▶ _Exercise aim_: Please reproduce verbatim the part of the items that opens with the line containing "Screen dimensions: 719x934" and closes with the line containing "Looking at the", both of those lines included.

[Click-target data]
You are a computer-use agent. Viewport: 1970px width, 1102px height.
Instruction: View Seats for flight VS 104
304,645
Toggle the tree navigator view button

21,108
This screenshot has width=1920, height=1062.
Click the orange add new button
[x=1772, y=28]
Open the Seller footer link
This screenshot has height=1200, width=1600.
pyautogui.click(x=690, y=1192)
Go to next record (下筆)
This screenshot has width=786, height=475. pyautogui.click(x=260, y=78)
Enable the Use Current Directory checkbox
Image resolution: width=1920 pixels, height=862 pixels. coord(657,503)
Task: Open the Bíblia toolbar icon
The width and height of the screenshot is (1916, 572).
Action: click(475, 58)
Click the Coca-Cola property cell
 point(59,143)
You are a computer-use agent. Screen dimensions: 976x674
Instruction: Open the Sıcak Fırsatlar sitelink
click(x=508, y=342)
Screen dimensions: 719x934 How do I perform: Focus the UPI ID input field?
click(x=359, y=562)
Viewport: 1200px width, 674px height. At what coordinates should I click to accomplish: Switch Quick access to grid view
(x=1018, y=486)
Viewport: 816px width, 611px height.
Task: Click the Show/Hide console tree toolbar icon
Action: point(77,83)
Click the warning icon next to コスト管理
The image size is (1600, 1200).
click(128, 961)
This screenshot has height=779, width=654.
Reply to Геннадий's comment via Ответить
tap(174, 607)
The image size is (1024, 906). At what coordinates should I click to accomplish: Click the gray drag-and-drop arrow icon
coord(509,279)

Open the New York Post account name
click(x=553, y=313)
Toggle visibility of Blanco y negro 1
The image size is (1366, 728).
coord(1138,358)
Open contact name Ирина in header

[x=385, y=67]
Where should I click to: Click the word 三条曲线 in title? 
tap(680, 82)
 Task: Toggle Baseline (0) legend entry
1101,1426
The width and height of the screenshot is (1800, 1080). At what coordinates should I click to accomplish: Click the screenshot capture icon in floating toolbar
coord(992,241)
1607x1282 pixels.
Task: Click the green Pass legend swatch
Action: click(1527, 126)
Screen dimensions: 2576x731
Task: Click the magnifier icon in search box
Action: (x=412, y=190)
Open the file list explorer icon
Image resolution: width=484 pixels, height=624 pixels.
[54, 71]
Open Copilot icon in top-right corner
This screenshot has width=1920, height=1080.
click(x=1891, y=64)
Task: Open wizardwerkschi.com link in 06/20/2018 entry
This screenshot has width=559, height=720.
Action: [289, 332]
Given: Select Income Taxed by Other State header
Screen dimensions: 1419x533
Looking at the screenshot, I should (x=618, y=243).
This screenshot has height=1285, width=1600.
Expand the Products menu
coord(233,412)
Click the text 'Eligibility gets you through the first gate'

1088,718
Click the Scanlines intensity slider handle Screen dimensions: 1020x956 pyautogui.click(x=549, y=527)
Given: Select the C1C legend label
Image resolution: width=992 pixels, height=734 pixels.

▶ _Result_:
Screen dimensions: 719x934 How do I perform: Focus the UPI ID input field?
click(x=359, y=562)
Viewport: 1200px width, 674px height. At what coordinates should I click to accomplish: Switch Quick access to grid view
(x=1018, y=486)
Viewport: 816px width, 611px height.
Task: Click the Show/Hide console tree toolbar icon
Action: point(77,83)
Click the warning icon next to コスト管理
The image size is (1600, 1200).
click(128, 961)
This screenshot has height=779, width=654.
Reply to Геннадий's comment via Ответить
tap(174, 607)
The image size is (1024, 906). At what coordinates should I click to accomplish: Click the gray drag-and-drop arrow icon
coord(509,279)

Open the New York Post account name
click(x=553, y=313)
Toggle visibility of Blanco y negro 1
The image size is (1366, 728).
coord(1138,358)
Open contact name Ирина in header

[x=385, y=67]
Where should I click to: Click the word 三条曲线 in title? 
tap(680, 82)
 Task: Toggle Baseline (0) legend entry
1101,1426
The width and height of the screenshot is (1800, 1080). At what coordinates should I click to accomplish: Click the screenshot capture icon in floating toolbar
coord(992,241)
1607x1282 pixels.
Task: Click the green Pass legend swatch
Action: click(1527, 126)
Screen dimensions: 2576x731
Task: Click the magnifier icon in search box
Action: (x=412, y=190)
Open the file list explorer icon
Image resolution: width=484 pixels, height=624 pixels.
[54, 71]
Open Copilot icon in top-right corner
This screenshot has width=1920, height=1080.
click(x=1891, y=64)
Task: Open wizardwerkschi.com link in 06/20/2018 entry
This screenshot has width=559, height=720.
Action: [289, 332]
Given: Select Income Taxed by Other State header
Screen dimensions: 1419x533
Looking at the screenshot, I should (x=618, y=243).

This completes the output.